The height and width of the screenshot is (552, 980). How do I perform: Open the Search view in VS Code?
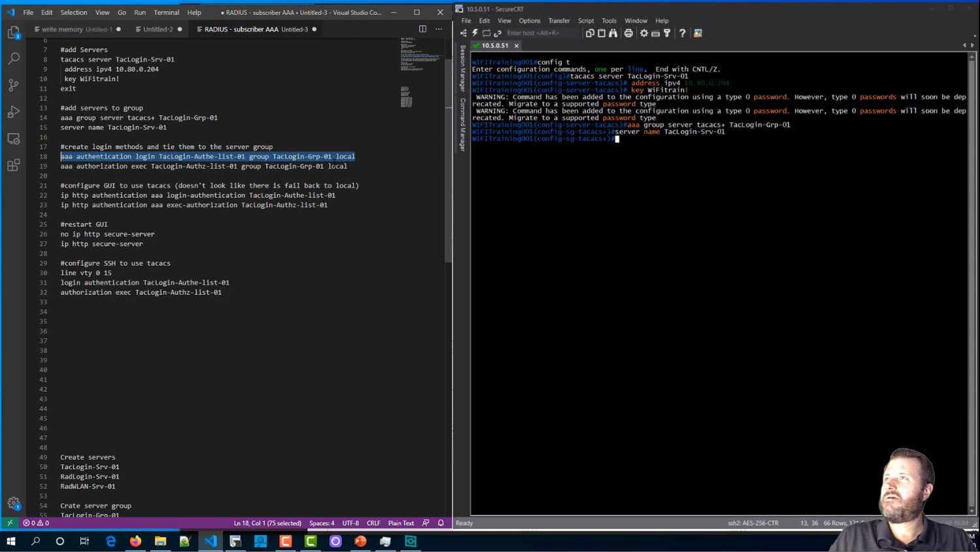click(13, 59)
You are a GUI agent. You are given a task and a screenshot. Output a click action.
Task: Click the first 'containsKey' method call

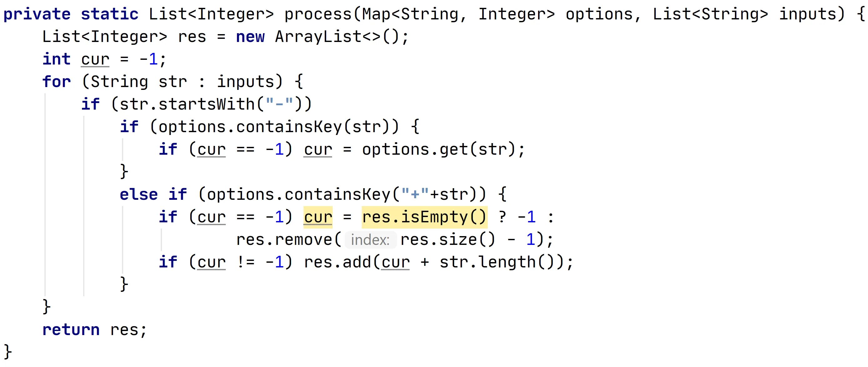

* * *

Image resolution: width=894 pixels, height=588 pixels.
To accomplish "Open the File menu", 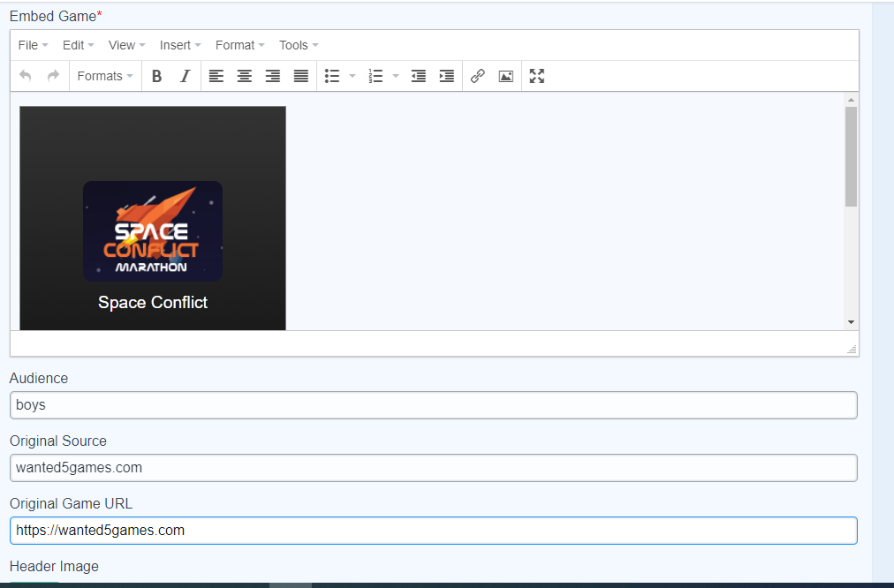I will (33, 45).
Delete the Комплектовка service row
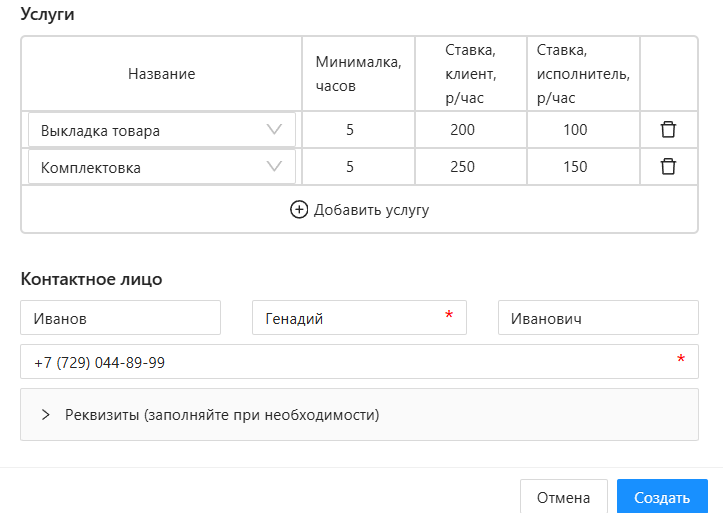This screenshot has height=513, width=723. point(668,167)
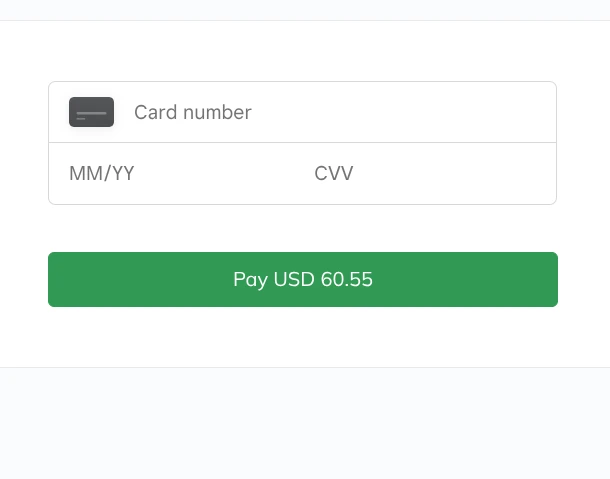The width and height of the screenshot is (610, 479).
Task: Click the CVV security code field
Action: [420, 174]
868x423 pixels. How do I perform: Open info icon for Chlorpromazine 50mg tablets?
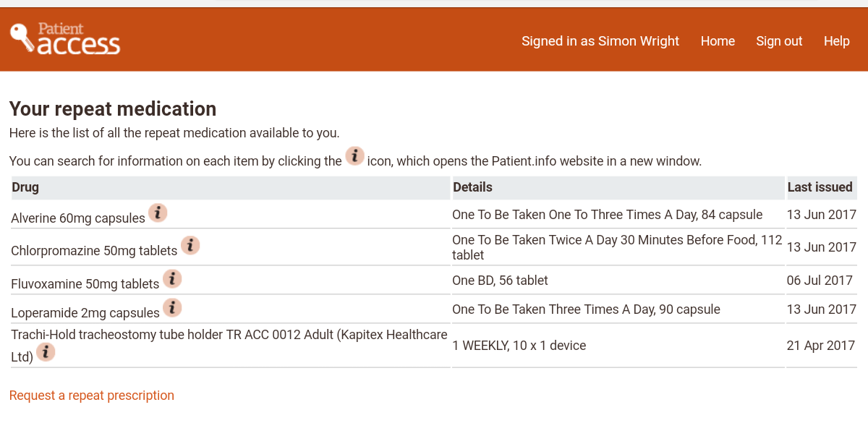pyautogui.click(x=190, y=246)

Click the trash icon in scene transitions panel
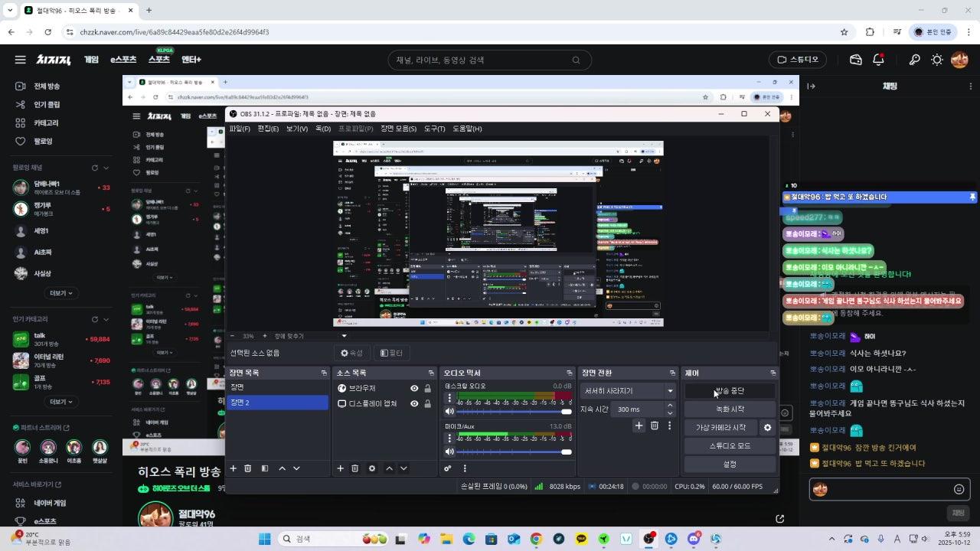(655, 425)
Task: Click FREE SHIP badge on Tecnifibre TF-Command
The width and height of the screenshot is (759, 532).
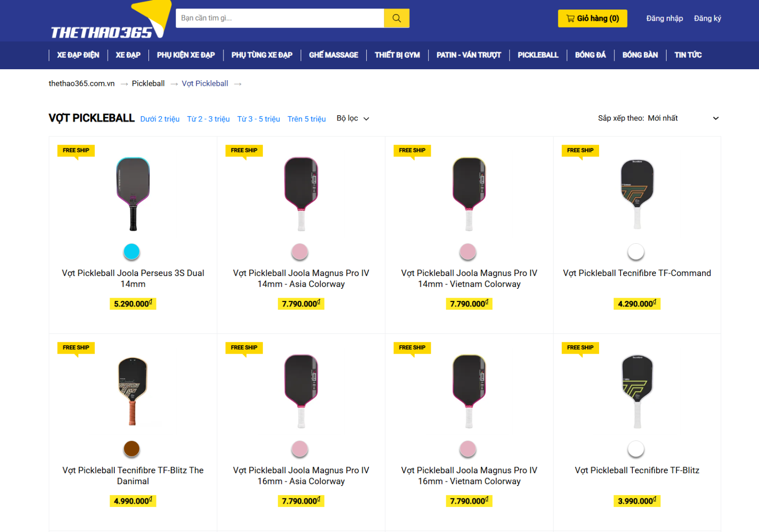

* * *

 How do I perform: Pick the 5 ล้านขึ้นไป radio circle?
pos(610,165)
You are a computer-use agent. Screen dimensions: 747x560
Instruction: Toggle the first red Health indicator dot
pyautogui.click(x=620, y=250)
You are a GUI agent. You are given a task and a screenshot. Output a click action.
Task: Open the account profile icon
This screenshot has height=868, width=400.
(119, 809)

_Work order_
Output exactly the stretch of the listing that begins at the line containing "The height and" and ends at the line containing "Task: Click the first", both kept. Omit pictures and everything else.

_Result_
The height and width of the screenshot is (552, 980). How do I perform: Open the Search view in VS Code?
click(13, 59)
You are a GUI agent. You are given a task and a screenshot. Output a click action.
Task: Click the first 'containsKey' method call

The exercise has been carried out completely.